Aerrane deve essere somministrato in un adeguato ambiente equipaggiato per l’anestesia solo da personale specializzato, che abbia competenza con la farmacologia del medicinale e qualificato da training ed esperienza nel trattare pazienti anestetizzati. Poichè il grado di profondità dell’anestesia indotta da Aerrane può cambiare facilmente e rapidamente, è necessario che la sua somministrazione avvenga utilizzando un vaporizzatore specificatamente messo a punto e tarato per l’isoflurano, che somministra una portata prevedibile con ragionevole accuratezza o con tecniche durante le quali le concentrazioni inspirate o espirate possono essere monitorate. L’ipotensione e la depressione respiratoria sono parametri del grado di anestesia raggiunto ed aumentano in base alla profondità dell’anestesia.

L’isoflurano può causare depressione respiratoria che può essere aumentata dalla premedicazione con narcotici o altri agenti che causano depressione respiratoria (vedere paragrafo 4.8).

La respirazione spontanea deve essere attentamente monitorata e, se necessario, assistita (vedere paragrafo 4.8).

Rapporti dimostrano che l’isoflurano può provocare danno epatico che varia da un lieve aumento transitorio degli enzimi epatici ad una fatale necrosi epatica in casi molto rari.

Con l’uso precedente di anestetici alogenati, specialmente se l’intervallo è minore di 3 mesi, sono stati riportati alterazioni della funzionalità epatica, ittero, e necrosi epatica fatale. L’insorgenza di tali reazioni può indicare un’ipersensibilità agli anestetici alogenati.

E’ preferibile utilizzare un anestetico non alogenato in pazienti con precedenti di disturbi epatici, di cirrosi e di epatiti di origine virale.

Indipendentemente dall’anestetico utilizzato, il mantenimento della normale emodinamica è importante per evitare ischemia miocardica nei pazienti con problemi all’arteria coronarica.

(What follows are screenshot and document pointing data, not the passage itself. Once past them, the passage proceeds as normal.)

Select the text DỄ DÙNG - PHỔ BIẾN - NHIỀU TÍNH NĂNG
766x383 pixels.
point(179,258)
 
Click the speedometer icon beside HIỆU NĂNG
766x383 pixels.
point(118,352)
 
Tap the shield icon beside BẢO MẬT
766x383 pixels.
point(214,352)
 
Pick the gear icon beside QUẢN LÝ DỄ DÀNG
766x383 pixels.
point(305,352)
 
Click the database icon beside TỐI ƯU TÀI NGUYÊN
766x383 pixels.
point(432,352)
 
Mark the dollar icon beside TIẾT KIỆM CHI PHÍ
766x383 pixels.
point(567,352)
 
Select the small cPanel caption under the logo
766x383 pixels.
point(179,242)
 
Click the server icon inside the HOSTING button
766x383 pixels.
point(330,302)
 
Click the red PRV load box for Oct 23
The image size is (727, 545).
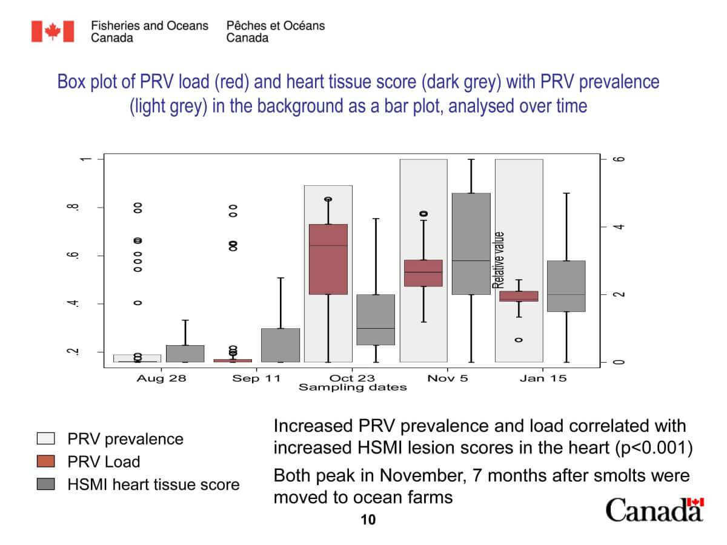328,259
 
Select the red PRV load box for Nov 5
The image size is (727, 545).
423,273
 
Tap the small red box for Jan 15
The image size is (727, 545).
519,296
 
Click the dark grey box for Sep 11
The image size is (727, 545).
281,345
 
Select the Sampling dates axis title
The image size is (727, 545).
352,388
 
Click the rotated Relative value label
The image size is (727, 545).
499,260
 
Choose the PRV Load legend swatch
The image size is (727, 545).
45,461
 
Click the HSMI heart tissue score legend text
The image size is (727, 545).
154,484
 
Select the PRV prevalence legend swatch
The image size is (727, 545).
45,438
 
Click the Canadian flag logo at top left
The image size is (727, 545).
53,31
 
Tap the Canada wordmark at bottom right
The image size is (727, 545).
654,510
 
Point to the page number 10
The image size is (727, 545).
368,520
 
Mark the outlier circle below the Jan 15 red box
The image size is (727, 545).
519,340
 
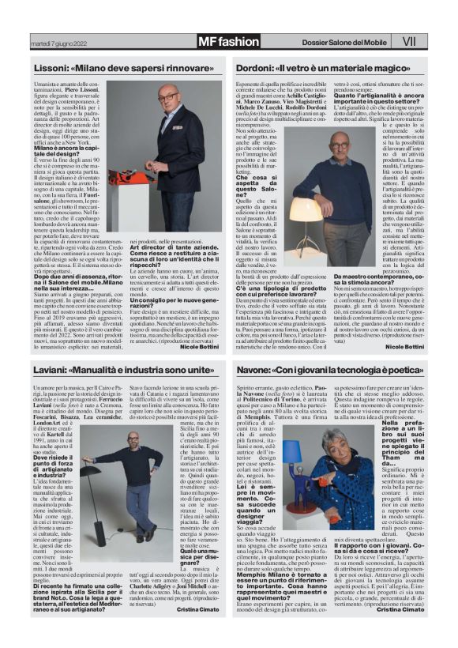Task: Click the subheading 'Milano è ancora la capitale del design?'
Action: pos(66,149)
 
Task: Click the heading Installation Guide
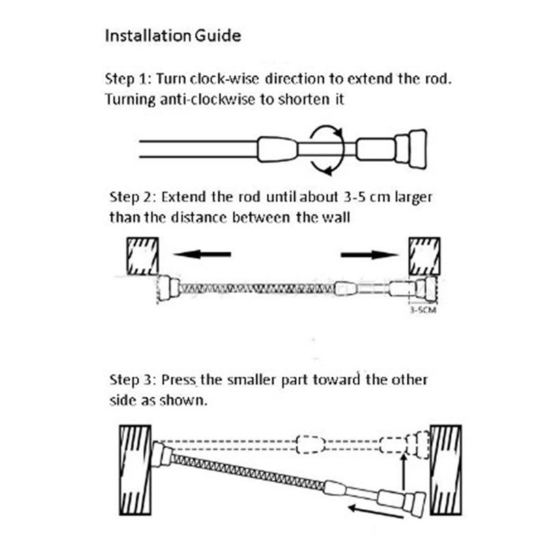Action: [173, 35]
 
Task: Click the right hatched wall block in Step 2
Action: [426, 255]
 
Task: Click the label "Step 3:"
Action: [133, 379]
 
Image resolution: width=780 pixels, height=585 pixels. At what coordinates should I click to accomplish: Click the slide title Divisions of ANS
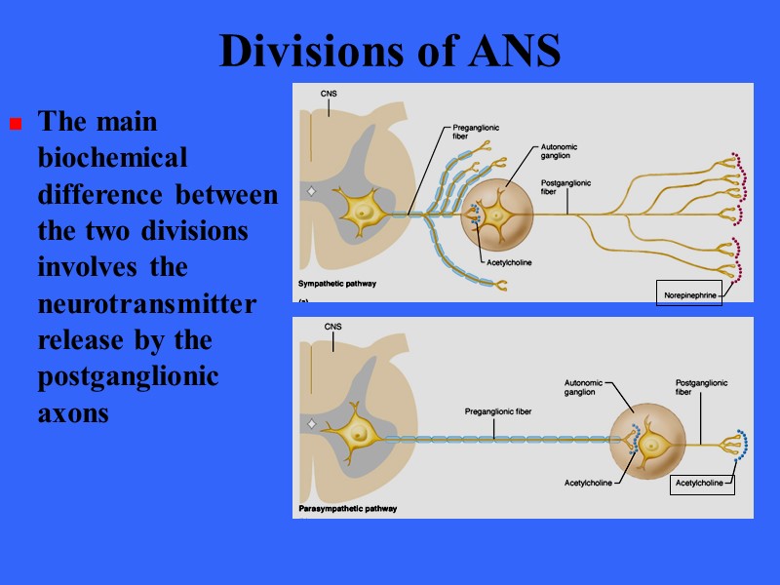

Isoflurano è un potente anestetico inalatorio il cui effetto risulta potenziato dalla prenarcosi o dall’uso concomitante di farmaci depressori del respiro.

La respirazione deve essere attentamente monitorata e assistita o impiegata la ventilazione controllata, quando necessario.

L’isoflurano si metabolizza relativamente poco nell’uomo; nella fase postoperatoria solo lo 0,17% dell’isoflurano somministrato viene trasformato in metaboliti urinari. In genere la concentrazione del picco plasmatico di fluoruro inorganico, raggiunta 4 ore dopo l’anestesia, è mediamente inferiore a 50 mcmol/l con ripristino dei normali livelli entro 24 ore. Non sono stati segnalati segni di insufficienza renale dopo somministrazione di isoflurano.

L’esperienza con isoflurano in anestesie ripetute è ritenuta insufficiente per stabilire delle raccomandazioni al riguardo. Come per tutti gli anestetici alogenati, è necessario effettuare con cautela anestesie ripetute in un intervallo breve di tempo.

Pazienti affetti da miastenia grave risultano molto sensibili ai farmaci che provocano una depressione respiratoria. Questi effetti vengono potenziati dagli anestetici generali. Può essere notato un potenziamento dell’affaticamento muscolare in pazienti affetti da danni neuromuscolari come la miastenia grave.

Isoflurano deve essere usato con cautela in questo tipo di pazienti.

Si raccomanda la ventilazione controllata in pazienti sottoposti ad interventi di neurochirurgia: il flusso cerebrale ematico non subisce variazioni durante una leggera anestesia, ma tende ad aumentare nel corso di un’anestesia più profonda.

E’ possibile prevenire o evitare un aumento della pressione intracranica con l’iperventilazione del paziente prima o durante l’anestesia.

Aerrane non deve essere somministrato in pazienti che possono sviluppare broncocostrizione perchè può insorgere broncospasmo (vedere paragrafo 4.8).

Si consiglia di controllare la ventilazione in pazienti sottoposti ad interventi di neurochirurgia.

Aerrane, come gli altri anestetici alogenati, può aumentare il flusso ematico cerebrale ai livelli più profondi di anestesia con un aumento transitorio della pressione del liquido cerebrospinale. Nella maggior parte dei casi l’aumento pressorio è completamente reversibile con l’iperventilazione. L’isoflurano deve essere usato con cautela in pazienti con aumentata pressione intracranica. In tali casi può essere necessaria l’iperventilazione.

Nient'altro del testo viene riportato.